А Ричард Марроу, оставив зубодера на милость толпы, вышел по улице Сент-Мартин на Олд-Чейндж. Неподалеку вовсю шла стройка, улицу оглашали крики: «Эй, ты!», «Ага!», «Ух!». Лошади и здоровенные псы-мастифы тянули повозки строителей. Во время коротких, хотя и частых перерывов рабочие играли в футбол или с кружками в руках распевали песни. Обычная для Лондона картина.
От шумной стройки Марроу повернул на Мейденхед-лейн и оказался в отлично знакомой ему части города. Здесь он был свой, и любой встречный-поперечный мог запросто окликнуть его по прозвищу: «Длинный Ричард» или «Долговязый Дик». О его тесных отношениях с Уильямом Эксмью никто не подозревал, но многие считали его «тронутым» или же «осененным» какой-то неземной силой. К примеру, он не выказывал ни малейшего почтения к богачам и знатным особам, при встрече с ними даже не бормотал приветственно «Храни вас Бог»; никогда не кланялся, не прятал руки в рукава, и, обращаясь к именитым господам, не сдергивал с головы шапку. Соседи, опасаясь за добрую славу своей округи, частенько бранили его за такое поведение, а он обыкновенно отвечал: «Да лучше я древоточцев есть буду, чем кланяться тупицам». Когда его спрашивали, почему он ходит в рванье, плотник отделывался притчей про павлина: не сумев разглядеть себя темной ночью, тот решил, что утратил свою красоту, и заорал на весь лес. Да понимает ли он, что таким поведением нарушает принятый в городе порядок, спрашивали Марроу, и он отвечал вопросом: «Нешто малая птаха, капнув в море, нарушит морской покой?» И добавлял: «К тому же, я слишком длинный, низко кланяться мне несподручно». Более набожные соседи говаривали, что плотник, наподобие высящегося посреди улицы креста, указывает путникам дорогу.

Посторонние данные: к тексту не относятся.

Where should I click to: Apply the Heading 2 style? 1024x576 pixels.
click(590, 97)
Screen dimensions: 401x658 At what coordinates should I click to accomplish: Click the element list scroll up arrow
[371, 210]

К вечеру Хэмо Фулберд вернулся в монастырь Сент-Бартоломью. Ютился он в небольшом каменном амбаре, стоявшем в углу церковного двора, возле внешней стены; спал на доске, покрытой слоем соломы; под окном на низеньком столе были аккуратно разложены его рабочие инструменты. Одно молчаливое присутствие волосяных кисточек, карандашей, глиняных мисок и стеклянных плошек умиротворяло его. Не было там ни шерстяных одеял, ни ковров, ни подушек. Всё просто и голо, как и сам амбар, разве только земляной пол покрыт тем же дерном, что и церковный двор за амбарной дверью. Усевшись на табурет, Хэмо принялся за пергамент, который за усердие дал ему учитель, отец Мэтью. Это был набросок к «Трем живым и трем мертвым»[21]— живые держат в руках свитки с написанными на них богохульствами: «Клянусь мощами Господа, эль был хорош», «Клянусь ступнями Христа, я тебя обыграю в кости» и даже «Клянусь сердцем Христовым, в город я все же поеду». Одна из фигур была нарисована плохо; Хэмо стал стирать ее кусочком вяленой рыбы, как вдруг в амбар неслышно вошел Эксмью.